Serious illnesses, such as cancer, heart disease, and Alzheimer’s disease, can result in death. When someone dies after a long illness:
You may have been prepared for their death because you knew about their illness and you watched their health decline.
You may have been told they would die from their illness. Even if you thought you were prepared, you may feel shocked after the person dies.
If you provided care for the person during their illness, you may miss your role as a caregiver and that may also feel like a loss.
People also can die from a short-term illness, like the flu, COVID-19, or pneumonia. When someone dies from this type of illness, it can feel even more shocking. You may have thought the person would get better only to learn they died, even if medical professionals did all they could to keep them alive.
When someone dies suddenly, for example from a heart attack or an accident, here are some experiences you may have:
You may feel shocked, surprised, or angry because you had no time to prepare for their death.
You may also not know or understand how you are feeling.
You may feel like there were many things that you wanted to do or say in the relationship but now you can’t because the person is gone.
It may take some time to accept that the person has died.
You may need to have a friend or family member repeat the news more than once before you believe the person’s death happened.
If someone you depended on died suddenly, you may feel anxious or worried because you no longer have that person providing your care and support. You may sense a loss of safety, security, and direction without that support person in your life.
Suicide means someone killed themselves. Often, we don’t know what the person was thinking or feeling that caused them to die by suicide. The reasons for suicide are complex and there is no single cause.
Suicide is a sudden death, so here are some things you may experience:
You may feel shocked, surprised, or confused about why someone you care about would die this way.
You may be angry about the suicide.
You may feel guilty that you didn’t know this could happen. These feelings are expected, but it is important to remember that a person’s suicide is not your fault or anyone else’s fault.
If you have a reason to believe someone you know is thinking about suicide, or if you ever think about suicide, call the National Suicide Prevention Lifeline at 800-273-TALK (8255). You can also text HOME to 741-741 to be connected to a trained counselor in your area.

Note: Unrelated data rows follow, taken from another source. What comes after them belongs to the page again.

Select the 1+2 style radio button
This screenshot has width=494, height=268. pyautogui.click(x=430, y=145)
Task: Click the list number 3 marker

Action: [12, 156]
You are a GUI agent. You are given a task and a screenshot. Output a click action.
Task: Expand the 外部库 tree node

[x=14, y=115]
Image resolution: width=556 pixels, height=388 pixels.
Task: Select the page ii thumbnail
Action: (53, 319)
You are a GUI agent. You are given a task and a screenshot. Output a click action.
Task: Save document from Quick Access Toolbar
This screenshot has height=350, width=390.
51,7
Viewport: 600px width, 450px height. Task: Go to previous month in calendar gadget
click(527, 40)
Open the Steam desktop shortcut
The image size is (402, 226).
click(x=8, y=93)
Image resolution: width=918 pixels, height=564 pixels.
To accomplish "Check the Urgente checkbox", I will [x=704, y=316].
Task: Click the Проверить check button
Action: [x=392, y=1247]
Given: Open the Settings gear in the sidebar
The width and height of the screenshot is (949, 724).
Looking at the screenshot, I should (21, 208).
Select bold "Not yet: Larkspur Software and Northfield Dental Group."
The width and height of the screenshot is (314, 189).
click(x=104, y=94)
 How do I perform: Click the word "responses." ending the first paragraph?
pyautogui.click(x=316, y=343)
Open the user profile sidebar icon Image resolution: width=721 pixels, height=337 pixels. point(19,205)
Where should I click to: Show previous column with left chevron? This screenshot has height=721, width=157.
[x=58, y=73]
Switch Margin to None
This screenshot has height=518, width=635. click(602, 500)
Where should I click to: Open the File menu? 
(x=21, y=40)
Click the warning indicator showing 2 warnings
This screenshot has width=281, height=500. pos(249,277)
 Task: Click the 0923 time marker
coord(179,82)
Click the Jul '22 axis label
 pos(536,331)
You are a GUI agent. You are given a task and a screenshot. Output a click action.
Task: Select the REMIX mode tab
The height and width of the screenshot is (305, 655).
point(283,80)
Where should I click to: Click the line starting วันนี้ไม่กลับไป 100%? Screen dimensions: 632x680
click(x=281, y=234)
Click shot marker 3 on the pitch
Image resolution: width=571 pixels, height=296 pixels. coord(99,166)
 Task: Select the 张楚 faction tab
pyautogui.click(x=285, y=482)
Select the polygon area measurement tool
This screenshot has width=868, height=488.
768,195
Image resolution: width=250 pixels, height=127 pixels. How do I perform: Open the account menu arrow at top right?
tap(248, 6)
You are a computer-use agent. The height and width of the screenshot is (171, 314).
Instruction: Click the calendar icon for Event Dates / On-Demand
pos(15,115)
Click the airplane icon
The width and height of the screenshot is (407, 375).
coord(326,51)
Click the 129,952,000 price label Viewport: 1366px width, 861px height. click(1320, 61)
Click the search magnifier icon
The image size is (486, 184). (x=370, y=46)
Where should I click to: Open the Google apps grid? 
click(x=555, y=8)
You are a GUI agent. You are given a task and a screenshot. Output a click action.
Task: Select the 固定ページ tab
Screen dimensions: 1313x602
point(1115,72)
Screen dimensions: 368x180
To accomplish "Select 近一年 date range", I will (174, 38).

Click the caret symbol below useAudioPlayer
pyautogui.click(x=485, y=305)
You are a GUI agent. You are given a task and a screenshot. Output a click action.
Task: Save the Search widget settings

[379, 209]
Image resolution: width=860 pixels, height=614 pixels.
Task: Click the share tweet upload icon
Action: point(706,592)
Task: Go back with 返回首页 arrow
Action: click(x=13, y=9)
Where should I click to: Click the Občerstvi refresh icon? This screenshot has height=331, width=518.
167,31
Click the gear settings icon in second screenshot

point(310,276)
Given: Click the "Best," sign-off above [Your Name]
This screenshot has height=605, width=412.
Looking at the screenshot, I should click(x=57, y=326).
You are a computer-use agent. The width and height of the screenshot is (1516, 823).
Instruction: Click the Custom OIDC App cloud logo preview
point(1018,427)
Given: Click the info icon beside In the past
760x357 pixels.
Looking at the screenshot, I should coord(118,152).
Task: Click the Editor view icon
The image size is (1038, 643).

Homicide means that a person was killed by someone else. Sometimes the homicide victim knows the person who killed them. Other times, the person is the victim of an act of violence by someone they did not know. Here some things you may experience after someone’s homicide death:
You may feel shocked, angry, frustrated, or sad.
You may feel scared or worried that, if someone you know was killed, you could also be hurt or killed, too.
You may feel less safe.
Share how you are feeling with someone you trust or a professional and work together to create a plan to keep you feeling as safe as possible.
Sometimes when a person you know dies by homicide, a police officer needs to investigate the situation. If this happens, communicate with someone you trust about you can best handle that situation.
Substance Abuse Death
Sometimes people have a kind of disease called substance use disorder that causes them to become addicted and use too many drugs, or to misuse legal or illegal drugs. The disease often makes the person become addicted to the drugs. An addiction makes it very difficult to stop taking the drugs, even if they want to stop.
When a person with a substance use disorder uses or misuses too many drugs at one time, they can die. When someone you know dies from a substance use disorder, you may feel many emotions at the same time.
Some people with a substance use disorder can get better with professional help. If you knew about their addiction, you may have tried to help them, or you might wish that you could have helped. If you didn’t know about their addiction, you may feel sad that you didn’t know how sick they were. All these feelings are natural and experienced by many people after a drug overdose death.